The first Uncharted I ever played was actually Uncharted 4 (and then Lost Legacy). Not the smartest move. My brother and I were so confused by the story that we just skipped cutscenes and focused on the shooting. Fun, sure — but we had no clue what was going on. Years later, I decided to do it properly and finally went back to where it all began with Drake’s Fortune.And honestly? It feels like a really polished prototype. The cinematic presentation is still impressive, with seamless transitions, pulpy banter, and Greg Edmonson’s adventurous score carrying a lot of weight. Nate, Elena, and Sully have great chemistry, and that heart makes the treasure-hunting story work even when the gameplay struggles.And it struggles a lot.
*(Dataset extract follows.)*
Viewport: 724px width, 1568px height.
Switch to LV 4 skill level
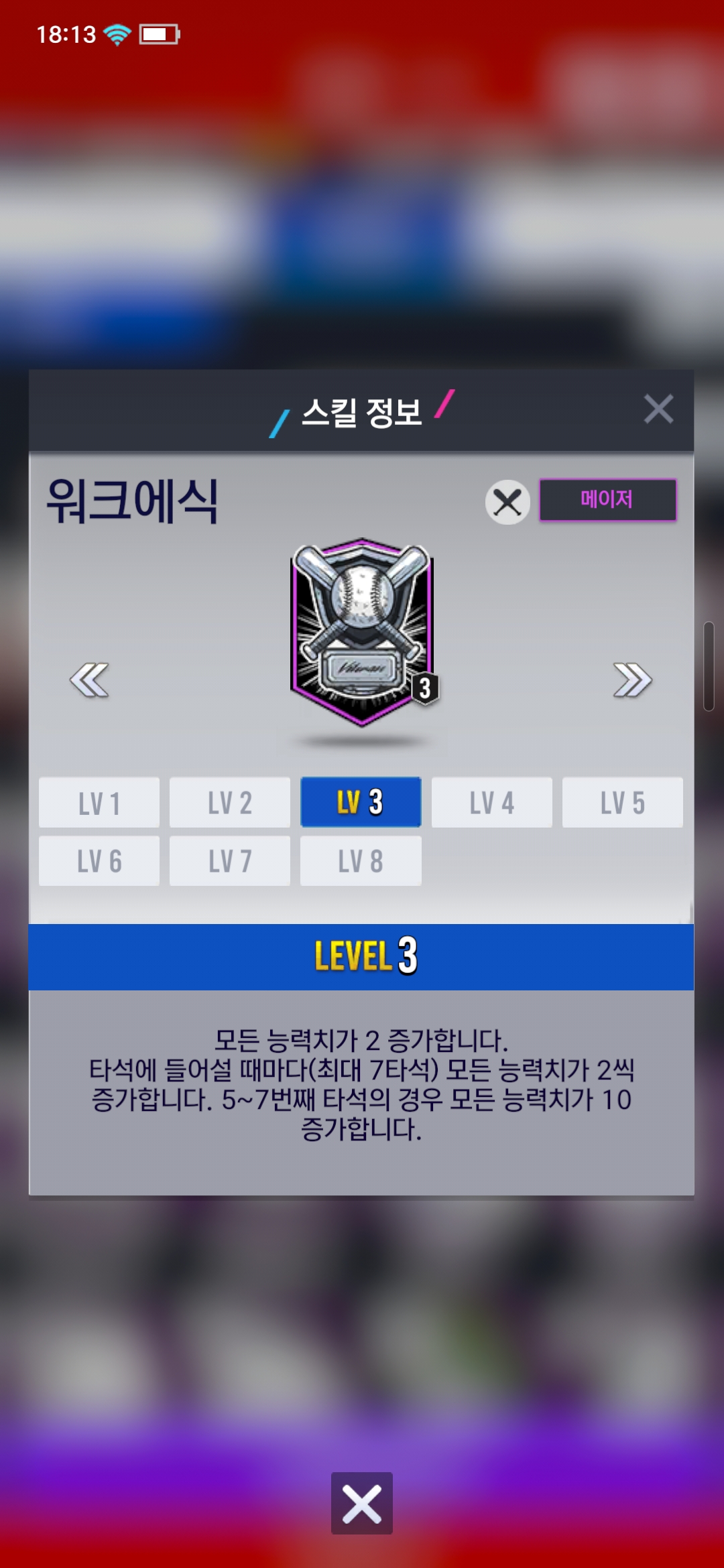(x=492, y=802)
The combat is repetitive and exhausting, with wave after wave of grenade-spamming bullet sponges, clunky aiming, and a melee system that never feels satisfying. The infamous Jet Ski sections are somehow even worse than their reputation — steering and shooting barrels feels more like punishment than variety. Even the late-game supernatural twist leans awkwardly between Indiana Jones and Resident Evil without fully committing.Still, I had fun. It’s short, cheesy, and rough around the edges, but the charm shines through. Drake’s Fortune is like the first pancake in the batch — a little burnt, but still tasty. Not the best Uncharted by a long shot, but worth playing to see how it all began.